For Tibetan Buddhists, the wish to free a person from suffering is ideally experienced in equanimity, with a quiet CONFIDENCE. For many of us, however, compassion is considerably more anxious territory.
The idea that compassion might be a risky, even dangerous, emotion is well established in the Western Christian tradition. An early account was written in the sixth century by Pope Gregory the Great. “When we want to stop an afflicted person from grieving,” he wrote, we must “bend from our inflexible standing posture” and experience their wretchedness with them. He compared compassion—from the Latin com (with) patior (to suffer or endure)—and the desire to console that follows it, to the process of fusing two pieces of iron. As the ironmonger heats the metal pieces till they join, so the human mind “softens” in a process he called condescensio passionis, or the “condescension of emotion.” True compassion, then, required a person to discover very vulnerable parts of themselves: not an easy experience to tolerate.
The risk was that you might become too malleable. Gregory recalled the biblical story of Job. Hearing of Job’s calamities—the death of his sons, the failure of his crops, the loss of his land, his terrible illness—his friends travel from afar to comfort him. They tear their clothes, throw dust on their heads and sit with him on the ground for seven days and nights until he is ready to speak. Honorable intentions, according to Gregory. But the friends go too far. By the end of the seven days, their minds have been blackened in grief, their faith shaken, even though Job’s has not.

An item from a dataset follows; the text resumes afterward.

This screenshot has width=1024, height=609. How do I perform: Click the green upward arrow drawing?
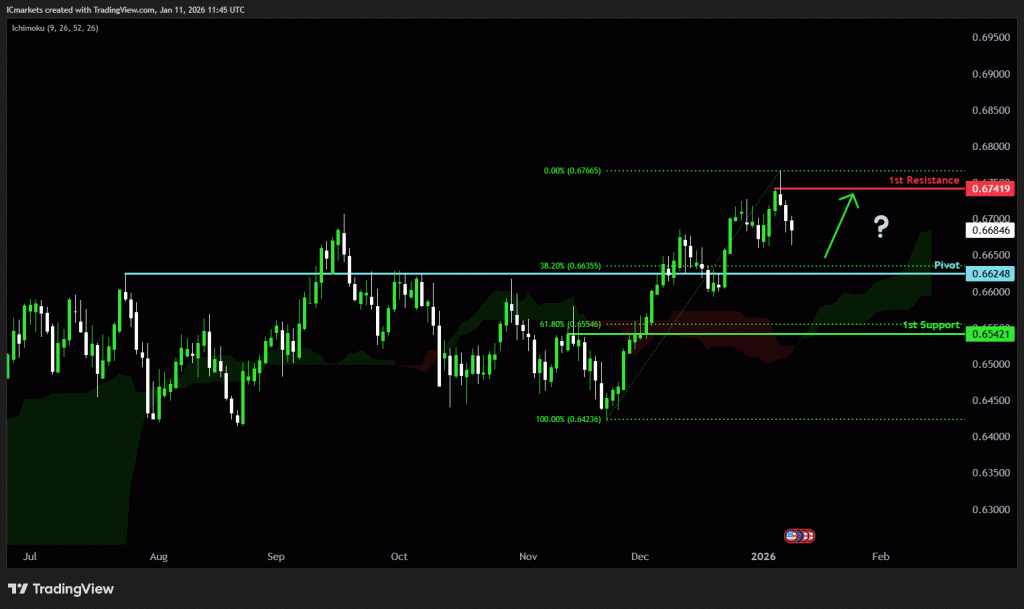click(x=840, y=225)
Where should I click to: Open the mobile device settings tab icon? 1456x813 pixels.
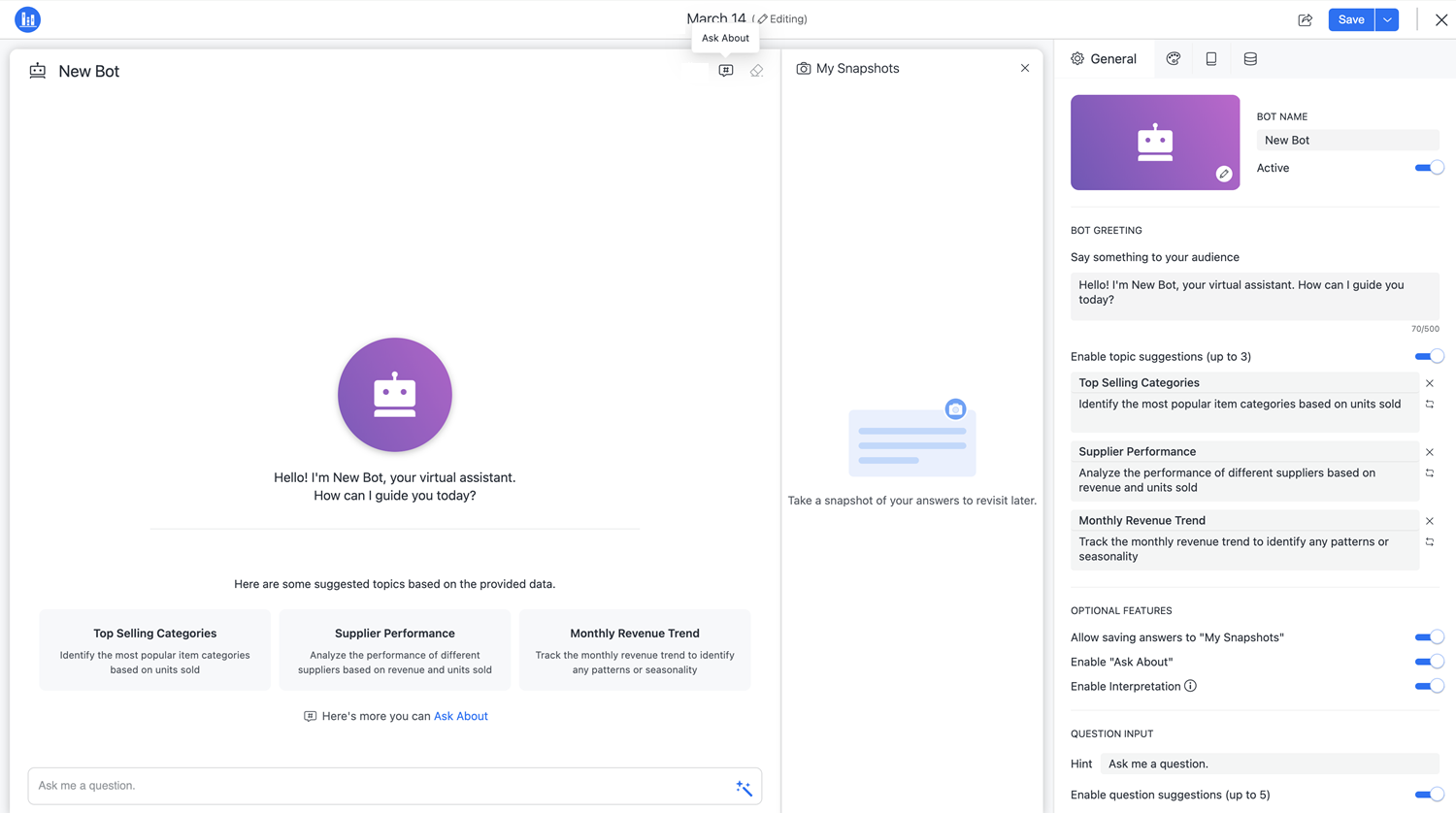1210,59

For Gregory, then, true compassion was a high-wire act. Only the wisest can bend themselves to another’s pain without being rendered numb and helpless themselves: the “compassion fatigue” we hear about in the caring professions today.
Compassion may put pressure on our emotional equilibrium, but contemporary research has shown that it’s well worth it—it’s not only other people who will benefit from your compassionate acts, you’ll experience improved feelings of well-being and contentment too (see: WARM GLOW). Researchers at the Center for Compassion and Altruism at Stanford University have suggested taking a leaf out of Buddhist practice and regularly practicing compassion meditation. This involves sitting in silence for a short while, focusing your attention on feeling compassion for yourself first, and then, in opening out concentric circles, for loved ones, for friends, for strangers, and even for people you dislike or who have hurt you. For those who enjoy more practical solutions, they advise developing habits to make compassionate acts easier to accomplish. Carry loose change in your pocket for the specific purpose of buying food for someone living on the streets, or a treat for someone having a bad day. Make small pockets of time to visit an elderly neighbor. Commit an hour a week to a charity.
And faced with the distraught friend who has lost a baby, or a student whose father is dying? According to Mandy Reichwald, a former nurse who for most of her working life has helped care for terminally ill patients and their families, true compassion is about supporting and sustaining people so they can find their own strength. She cautions against the instinct to rush in, to throw your arms around a person to comfort them, as this takes away someone’s ability to gather themselves for the situation ahead. Listen. Be interested. Be still. Guard against your own eyes welling up. “It’s not about you, it’s about them.” If you do feel overcome, be honest. She suggests that saying “I feel really shocked by what you’ve just said, I need to take a minute” or “That’s so sad” can have a surprising effect. It’s when we feel most overcome that we might retreat to the safety of PITY, tilting our heads and keeping those in pain at a distance. Honesty counters that. Even ringing someone up and admitting, “I just don’t know what to say, but I wanted to see how things are,” is better than avoiding them altogether.
It’s not selfish to take care of our own interest first; in fact, this is the measure of true and mature compassion. Because if you become overwhelmed by other people’s problems, you won’t—or won’t be able to—help. For Reichwald, it’s those emergency instructions on an airplane that ring in her ears like an alarm when she’s feeling a little frayed: “You must put on your own oxygen mask before helping other people with theirs.”